Boston’s separate housing and homeless systems are described as “no longer up to date”, “paper driven” and with “limited reporting capabilities” in a report before cabinet members on Wednesday.
Quotes to the borough to fully replace the system have ranged from £70,000 to £90,000. However, East Lindsey District Council has agreed to let Boston join its systems which were upgraded in 2019 – bringing the costs down to a one-off £6,930 installation cost and a further £13,995 for the two years remaining on ELDC’s contract.
The report said the new East Lincolnshire Housing Allocation Scheme “is a positive development opportunity for the strategic alliance”.
It says it will provide “value for money and best use of shared resources” as well as align staff, systems and processes.

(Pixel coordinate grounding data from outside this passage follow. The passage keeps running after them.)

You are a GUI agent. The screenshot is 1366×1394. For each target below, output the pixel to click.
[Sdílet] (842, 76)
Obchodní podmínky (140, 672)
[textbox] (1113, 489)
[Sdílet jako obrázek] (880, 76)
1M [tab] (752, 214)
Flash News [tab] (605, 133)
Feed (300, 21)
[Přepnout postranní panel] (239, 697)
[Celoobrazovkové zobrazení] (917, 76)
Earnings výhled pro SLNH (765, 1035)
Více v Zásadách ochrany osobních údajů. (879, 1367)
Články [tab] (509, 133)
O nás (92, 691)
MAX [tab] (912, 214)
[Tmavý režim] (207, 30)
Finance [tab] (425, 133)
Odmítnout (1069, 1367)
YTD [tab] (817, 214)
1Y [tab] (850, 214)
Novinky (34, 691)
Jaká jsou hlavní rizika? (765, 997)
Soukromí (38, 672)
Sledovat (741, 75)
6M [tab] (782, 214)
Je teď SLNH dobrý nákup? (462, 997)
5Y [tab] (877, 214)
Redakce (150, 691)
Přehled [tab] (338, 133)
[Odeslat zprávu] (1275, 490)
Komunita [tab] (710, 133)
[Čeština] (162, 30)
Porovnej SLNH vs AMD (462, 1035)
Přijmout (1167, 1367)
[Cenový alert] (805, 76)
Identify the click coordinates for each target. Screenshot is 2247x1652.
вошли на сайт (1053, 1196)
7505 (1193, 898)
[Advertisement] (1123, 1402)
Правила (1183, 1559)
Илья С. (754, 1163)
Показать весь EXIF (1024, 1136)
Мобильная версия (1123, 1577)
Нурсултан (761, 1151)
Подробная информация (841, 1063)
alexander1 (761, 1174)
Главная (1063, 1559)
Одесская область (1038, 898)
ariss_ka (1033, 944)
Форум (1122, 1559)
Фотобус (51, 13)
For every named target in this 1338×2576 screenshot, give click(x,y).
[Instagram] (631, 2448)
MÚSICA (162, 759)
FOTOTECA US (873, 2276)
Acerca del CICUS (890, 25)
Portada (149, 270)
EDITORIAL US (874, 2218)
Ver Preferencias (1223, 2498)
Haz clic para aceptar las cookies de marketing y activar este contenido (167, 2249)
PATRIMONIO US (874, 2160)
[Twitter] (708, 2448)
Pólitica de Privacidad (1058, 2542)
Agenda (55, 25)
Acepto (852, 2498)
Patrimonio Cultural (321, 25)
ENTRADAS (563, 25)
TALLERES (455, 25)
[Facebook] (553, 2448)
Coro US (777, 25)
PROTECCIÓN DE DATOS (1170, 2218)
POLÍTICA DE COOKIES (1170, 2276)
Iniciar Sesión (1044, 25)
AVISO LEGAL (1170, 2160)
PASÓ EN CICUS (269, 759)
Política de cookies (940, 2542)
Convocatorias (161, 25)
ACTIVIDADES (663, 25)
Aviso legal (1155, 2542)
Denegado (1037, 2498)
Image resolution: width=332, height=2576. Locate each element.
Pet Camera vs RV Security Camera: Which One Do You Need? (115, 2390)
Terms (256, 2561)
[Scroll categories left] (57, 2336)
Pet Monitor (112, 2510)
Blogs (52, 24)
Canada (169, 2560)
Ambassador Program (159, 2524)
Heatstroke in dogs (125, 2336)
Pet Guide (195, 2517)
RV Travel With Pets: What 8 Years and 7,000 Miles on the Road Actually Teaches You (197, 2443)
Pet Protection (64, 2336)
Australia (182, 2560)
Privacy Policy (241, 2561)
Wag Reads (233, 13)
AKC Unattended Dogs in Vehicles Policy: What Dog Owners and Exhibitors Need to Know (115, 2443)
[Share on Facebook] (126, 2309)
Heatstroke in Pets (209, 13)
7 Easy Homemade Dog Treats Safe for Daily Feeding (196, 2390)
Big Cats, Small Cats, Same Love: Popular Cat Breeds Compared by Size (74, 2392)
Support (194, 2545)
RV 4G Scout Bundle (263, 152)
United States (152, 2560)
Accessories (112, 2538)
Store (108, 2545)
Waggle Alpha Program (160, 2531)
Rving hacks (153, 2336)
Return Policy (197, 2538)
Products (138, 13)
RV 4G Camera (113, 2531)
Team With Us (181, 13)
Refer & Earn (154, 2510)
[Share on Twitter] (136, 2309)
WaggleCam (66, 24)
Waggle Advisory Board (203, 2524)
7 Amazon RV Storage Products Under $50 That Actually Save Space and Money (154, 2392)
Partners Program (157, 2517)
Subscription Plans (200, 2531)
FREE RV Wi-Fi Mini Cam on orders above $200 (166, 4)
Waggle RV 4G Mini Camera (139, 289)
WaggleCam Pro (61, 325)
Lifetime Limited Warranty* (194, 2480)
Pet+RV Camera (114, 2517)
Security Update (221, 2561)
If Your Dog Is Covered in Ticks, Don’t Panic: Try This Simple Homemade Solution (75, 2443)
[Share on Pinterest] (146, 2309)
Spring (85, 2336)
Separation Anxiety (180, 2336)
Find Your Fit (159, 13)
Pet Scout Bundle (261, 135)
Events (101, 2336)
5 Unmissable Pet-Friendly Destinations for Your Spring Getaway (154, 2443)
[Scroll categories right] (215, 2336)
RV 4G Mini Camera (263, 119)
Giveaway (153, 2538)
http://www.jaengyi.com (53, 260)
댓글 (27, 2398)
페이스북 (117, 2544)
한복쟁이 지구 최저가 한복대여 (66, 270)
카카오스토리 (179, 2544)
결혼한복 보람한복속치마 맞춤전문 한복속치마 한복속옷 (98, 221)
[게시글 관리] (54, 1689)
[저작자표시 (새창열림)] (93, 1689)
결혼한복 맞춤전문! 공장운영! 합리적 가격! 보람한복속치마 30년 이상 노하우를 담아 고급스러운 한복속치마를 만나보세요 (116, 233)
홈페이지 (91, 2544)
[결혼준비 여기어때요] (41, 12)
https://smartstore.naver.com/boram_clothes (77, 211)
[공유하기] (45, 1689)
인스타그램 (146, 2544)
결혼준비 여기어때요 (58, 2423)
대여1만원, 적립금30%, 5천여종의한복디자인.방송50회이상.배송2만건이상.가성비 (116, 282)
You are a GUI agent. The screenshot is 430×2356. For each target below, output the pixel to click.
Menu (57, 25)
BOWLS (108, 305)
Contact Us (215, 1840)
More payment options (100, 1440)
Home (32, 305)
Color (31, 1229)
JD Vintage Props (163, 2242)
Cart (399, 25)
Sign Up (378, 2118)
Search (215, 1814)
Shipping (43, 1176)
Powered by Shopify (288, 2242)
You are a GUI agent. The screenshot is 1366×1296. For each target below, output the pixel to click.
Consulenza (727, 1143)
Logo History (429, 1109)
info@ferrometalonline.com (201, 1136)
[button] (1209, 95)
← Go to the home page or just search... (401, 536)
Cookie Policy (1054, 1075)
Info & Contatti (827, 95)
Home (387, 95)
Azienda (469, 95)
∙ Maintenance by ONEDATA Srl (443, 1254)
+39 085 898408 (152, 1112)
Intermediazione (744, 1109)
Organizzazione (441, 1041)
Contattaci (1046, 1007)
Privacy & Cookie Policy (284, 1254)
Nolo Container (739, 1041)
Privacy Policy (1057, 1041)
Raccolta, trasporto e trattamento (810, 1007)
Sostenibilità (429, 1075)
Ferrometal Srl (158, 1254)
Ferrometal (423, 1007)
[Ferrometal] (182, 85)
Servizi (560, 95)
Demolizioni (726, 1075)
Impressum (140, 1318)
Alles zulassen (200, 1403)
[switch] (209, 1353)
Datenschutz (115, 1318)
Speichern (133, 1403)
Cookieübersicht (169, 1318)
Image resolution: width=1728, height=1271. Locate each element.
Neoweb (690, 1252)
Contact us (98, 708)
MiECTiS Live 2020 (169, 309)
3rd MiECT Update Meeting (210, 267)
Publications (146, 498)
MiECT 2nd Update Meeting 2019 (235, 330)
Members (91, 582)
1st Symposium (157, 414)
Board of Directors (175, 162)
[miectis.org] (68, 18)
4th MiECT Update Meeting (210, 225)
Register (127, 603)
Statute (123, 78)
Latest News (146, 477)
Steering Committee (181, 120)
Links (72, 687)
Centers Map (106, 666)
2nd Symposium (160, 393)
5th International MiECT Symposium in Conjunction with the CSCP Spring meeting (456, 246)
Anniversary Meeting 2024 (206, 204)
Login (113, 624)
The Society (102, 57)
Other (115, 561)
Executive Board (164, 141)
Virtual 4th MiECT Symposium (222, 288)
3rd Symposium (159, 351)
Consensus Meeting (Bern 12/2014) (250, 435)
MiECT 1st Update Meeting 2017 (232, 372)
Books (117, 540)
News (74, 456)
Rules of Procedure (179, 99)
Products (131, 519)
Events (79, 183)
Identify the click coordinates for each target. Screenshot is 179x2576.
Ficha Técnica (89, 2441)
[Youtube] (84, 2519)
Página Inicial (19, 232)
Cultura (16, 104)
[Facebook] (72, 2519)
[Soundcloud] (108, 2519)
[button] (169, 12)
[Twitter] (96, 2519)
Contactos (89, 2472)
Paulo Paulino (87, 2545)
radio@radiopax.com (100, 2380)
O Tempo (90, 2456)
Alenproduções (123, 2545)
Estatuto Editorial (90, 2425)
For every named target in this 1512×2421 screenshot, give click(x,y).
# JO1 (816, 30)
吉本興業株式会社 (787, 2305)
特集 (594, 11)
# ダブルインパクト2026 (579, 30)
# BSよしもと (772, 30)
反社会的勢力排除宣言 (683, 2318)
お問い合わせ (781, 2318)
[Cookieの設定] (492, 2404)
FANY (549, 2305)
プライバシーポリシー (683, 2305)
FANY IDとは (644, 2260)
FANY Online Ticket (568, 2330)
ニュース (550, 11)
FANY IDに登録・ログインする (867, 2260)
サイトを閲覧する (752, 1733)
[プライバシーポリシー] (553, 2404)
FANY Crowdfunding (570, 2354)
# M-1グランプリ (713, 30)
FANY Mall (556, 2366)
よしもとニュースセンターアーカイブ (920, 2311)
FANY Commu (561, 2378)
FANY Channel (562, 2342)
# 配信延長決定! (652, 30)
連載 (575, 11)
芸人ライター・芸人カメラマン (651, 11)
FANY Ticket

The authority said it will also improve the customer experience, however, it notes that users will need to re-register on the new system.
In the meantime, however, it said support and advice will be provided and a manual “direct let” process will be in place ” to ensure customers do not miss out on properties”.
The Boston Borough Council and East Lindsey District Council strategic alliance was finalised in July 2020 and sees the authorities share a joint Chief Executive and senior officers, with workforce merger plans also set to take place.
It is hoped the alignment will save £15.4 million over 10 years.
However, opponents at the time expressed grave concerns over the plans, saying they were rushed and lacked scrutiny.
There were also worries over the job losses around hard working staff at the authorities.
Since then Boston has also become a shareholder in the Public Sector Partnership Services company with East Lindsey and South Holland District Council.
The company delivers IT, HR, finance, customer contact and revenues and benefits on the councils’ behalf.
Leaders hope the move will save a further £1.8 million over the next ten years. At the time, the authority made a commitment of no redundancies.